Rant #5 -- 7/28/2000 "Life in Prison May Be Worth It":
First off, I'd like to apologize
for being away so long. Life has
taken an unexpected turn, and I have little to complain about.
Lost a ton of weight, got a good job (doesn't pay much, but the people
don't suck), and am having a general blast.
Still painfully single, but after a couple of dates, I'm having
reservations about being part of a couple with the dreck out there that's
considered "eligible." So,
I'm keeping Energizer in business.
My
friends have been great, though. Nothing
beats that. That's why I picked
them, I guess. They're supportive,
friendly, non-judgemental, and (usually) available to take me out and watch me
become a pathetic, falling down drunk. My
buddies! I love you guyshhh!
But
I didn't pick my family. I
certainly didn't ask to be born into a clan of overweight, beer swilling,
cancer-riddled Baptist fundamentalists that drive down to Salt Lake City to
picket the Mormon church, talk loudly and continuously through golf games, and
become insulted when you turn your nose up at whatever store-bought, white trash
filth they bring to potluck dinners.
I
started having homicidal thoughts at the last family get-together.
First off, my aunt took one look at me, and said, "You're wasting
away! You can stop dieting, now.
You look fine." Fuck
you, Vicki. Probably because I now
weigh less than her, she has to put a stop to it.
Then
there's Charlie. My uncle married a
Paxil-dazed, shoplifting Chinese woman 16 years ago, and they have two kids.
Brandy (being a sixteen year old, I'm sure she loves having that
name. I remember when she was in
the womb, thinking about all the hooker jokes) and Charlie (what the hell were
they thinking??? An Asian-American
named after the enemy.
Thank God all the kids that no doubt torment him in high school are too
young to remember that lovely piece of history).
Charlie is fourteen, and has ADD. I'm
sure of it. After guzzling an
entire bottle of Mountain Dew, he's a real jewel to be around.
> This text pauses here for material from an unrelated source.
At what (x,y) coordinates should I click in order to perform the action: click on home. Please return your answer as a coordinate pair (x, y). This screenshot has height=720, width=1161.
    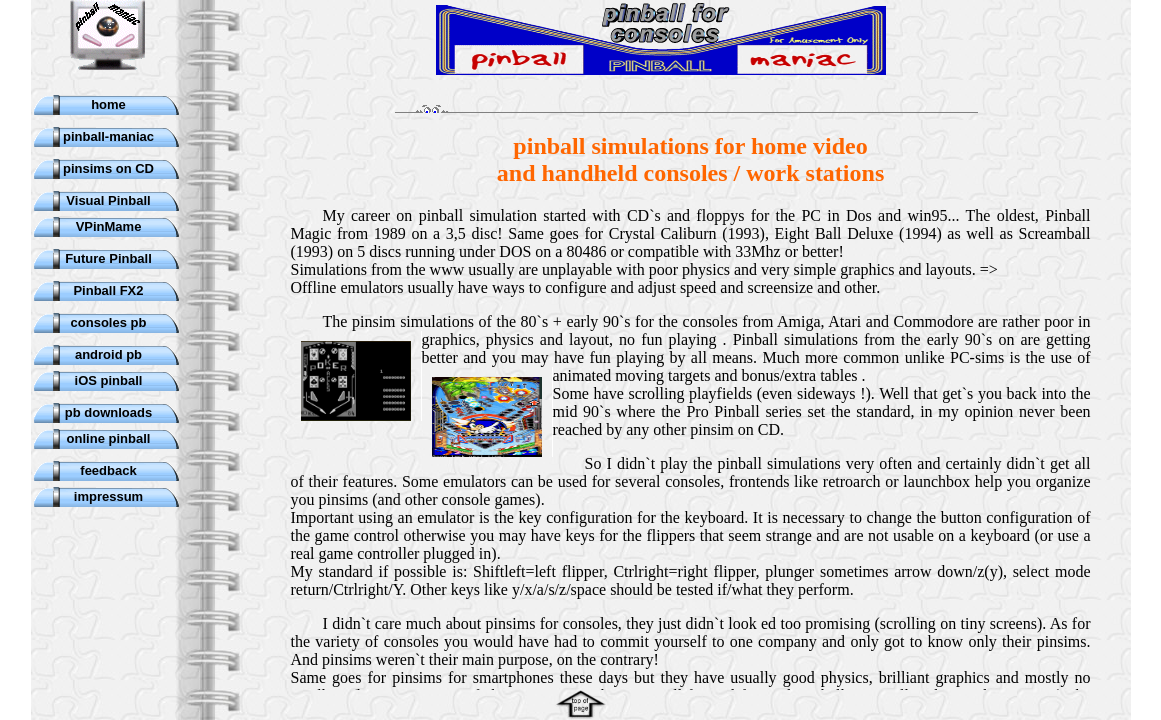
    Looking at the image, I should click on (108, 104).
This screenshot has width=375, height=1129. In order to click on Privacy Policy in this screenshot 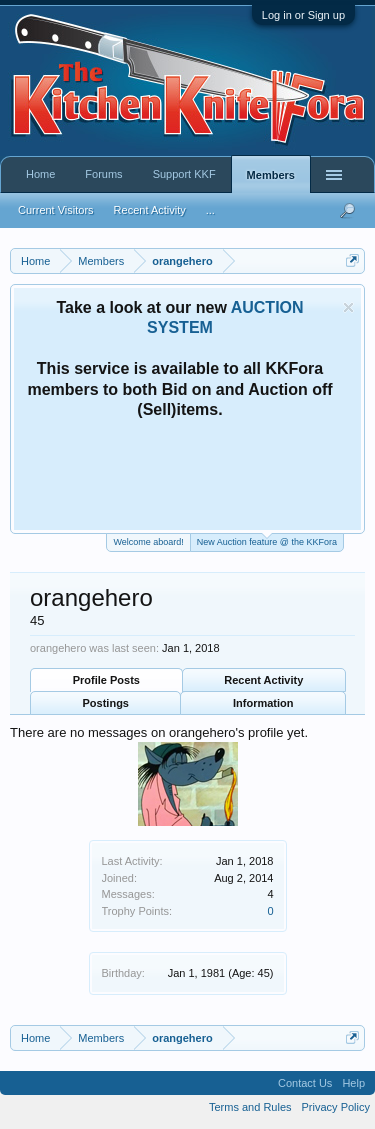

When my cousin Rachelle (knocked up and abandoned at age eighteen, high
school dropout, working at Subway) was nursing her wailing demon-seed, Charlie
turns to me and let's loose this bit of wisdom: "That baby is a lot like
you. Cries until somebody shoves
something in it's mouth."
Normally,
this would drive me to commit murder. But,
being so full of inner peace and sunshine, I just smiled and asked how he was
doing. Scared him to death.
Then
there's Heather. Ahhh...Heather.
Definitely my favorite cousin.
She's about five or six years my junior, but always managed to make my
life hell at every family function the entire time I was growing up.
But, you have to feel sorry for her.
Her older brother has a crippling disease that has rendered him
completely unable to take care of himself, and Heather had to grow up in that
shadow. So, when she got knocked up
and abandoned four years ago (do I sense a trend here?
And to think, I was once
considered the black sheep), living on welfare, and ballooning up to roughly 300
plus pounds, no one was surprised. I
actually started to like her a little.
Until
Sunday. First off, she doesn't say
one word to me the first hour she's there.
And then:
"So,
we're not drinking today?"
"What's
that supposed to mean?" I say,
extending my claws.
"Well,
it's just that you're usually wasted at these things."
How observant you are. Bitch.
"Well,
Heather, now I know why."
Still
keeping my cool, I wander outside to find that I am out of cigarettes.
Surveying the table of smokers, I am resigned to bumming either GPC's or
Virginia Slims menthols. I decided
to suffer. And I pay for it.
Dearly.
Hours
later, cramping from anger and white trash tuna salad induced diarrhea, and
dying for a smoke, I reach my limit. Charlie
points out to the rest of the family that I seem to have sprouted some gray
hairs. In denial, I insist they are
blond highlights. That lovely peach
Heather pipes up: "No, they're gray,
I can see them from here." She
was standing across the deck with her friends; other single mothers who were
probably gracing us with their presence because either a. Springer wasn't on, or
b. Foxmoor and Fashion Bug were closed.
"Well,
Heather...I see you've put on about fifty pounds since April.
I can see it from here." I
say. Angry for losing my inner
peace, but pretty damn proud of my zinger.
Then
everyone looks at me like I'm the
bitch.
What
a way to spend any afternoon, let alone my mother's birthday.
She would have been 61, and she wouldn't have stood for any of it.
I know for a fact we would have left a lot earlier had she been alive,
and there.
I
decided that I wasn't going to put up with this family shit again.
I guarantee, that once my grandparents croak, these barbecues will come
to a screeching halt. I'm going to
cook Thanksgiving dinner for a friend's family this year.
My brother is returning from Texas for Christmas, so getting out of that
will be a lot trickier.
I'll
just be sure to bring a hot dish...and a flamethrower.